Noncancerous Conditions Caused By Asbestos

Some of the most common non-carcinogenic health effects from exposure to asbestos fibers are:


Asbestosis is a severe lung disease that occurs when inhaled asbestos fibers stay in the lungs. It can cause scarring of the lungs, making it hard to breathe.

Pleural plaques

Pleural plaques are asbestos-related scarring found on the outer walls of the lungs, the diaphragm, or tissue around the lungs. Pleural plaques are also known as pleural thickening. When exposed, asbestos fibers will irritate the cells in your lung and cause inflammation and scarring, which can thicken over time.

Pleural Effusion

Pleural effusion is when fluid builds up between the lung and chest wall. A large pleural effusion may cause breathing difficulties. A fluid sample removed from the pleural space (pleural fluid) may be tested to determine if asbestos causes the effusion.

Diffuse Pleural Thickening

Diffuse Pleural Thickening is the thickening of the lung lining that occurs when asbestos fibers cause irritation and inflammation in the lungs. If necessary, this is a nonmalignant condition and may be treated with surgery.


Pleurisy is an inflammation of the lining of the lung cavity known as the pleura. Symptoms include sharp, stabbing pain in the chest accompanied by difficulty breathing.


Atelectasis is a condition in which your airways become filled with mucus, and the walls of the airways are collapsed, preventing them from moving enough air into the lungs. It commonly occurs because of infection or a buildup of mucus that blocks airflow.

How to Treat Asbestos Exposure

There is no definitive treatment for its exposure. However, symptoms can be treated, and you may be able to reduce your risk of exposure. One of the most important things you can do is stay healthy. If you have a cold or other illness, you should avoid exposing others to it by staying home from work or school until you feel better.

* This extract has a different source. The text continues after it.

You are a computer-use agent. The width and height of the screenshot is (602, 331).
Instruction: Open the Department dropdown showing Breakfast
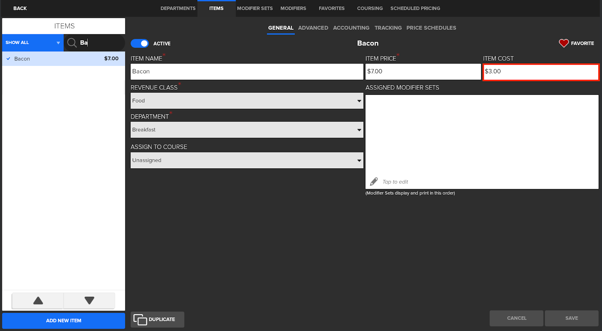pos(246,130)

There is no way to avoid exposure at a job site altogether. However, you can lower your exposure by following these tips:

• If you are concerned about exposure, you can speak to your employer about safe practices.
• Limit your exposure by wearing appropriate safety gear.
• If exposed, do your best to wash your hands and stay away from other workers who are not wearing personal protection equipment.
• If you are diagnosed with asbestosis, the Occupational Safety and Health Administration (OSHA) recommends that you be medically evaluated and provided treatment.

Can Asbestos Be Removed from the Body?

Asbestos is a fibrous material that cannot be removed from the body. It takes time for a person's body's cells to break down asbestos fibers into a form that may cause problems. The only way to prevent exposure is to avoid contact with it. If someone is exposed to asbestos, they should not panic and assume the disclosure will be harmful immediately. People exposed to asbestos may develop diseases such as causes of mesothelioma, lung cancer, and asbestosis, depending on the exposure level and the type of inhaled or ingested fibers.


Toxic chemical exposure is not a rare occurrence, and it can be hazardous. If you have been exposed to asbestos, your healthcare provider can help you determine if you have been affected. Your doctor can also perform a thorough physical exam, which will help them determine the extent of your exposure and assess the severity of your symptoms or causes of mesothelioma. If the symptoms are mild enough not to warrant a doctor's attention, you can still investigate your rights and pursue a legal claim. A qualified asbestos attorney can help you determine if you have a mesothelioma claim and if you need to hire one.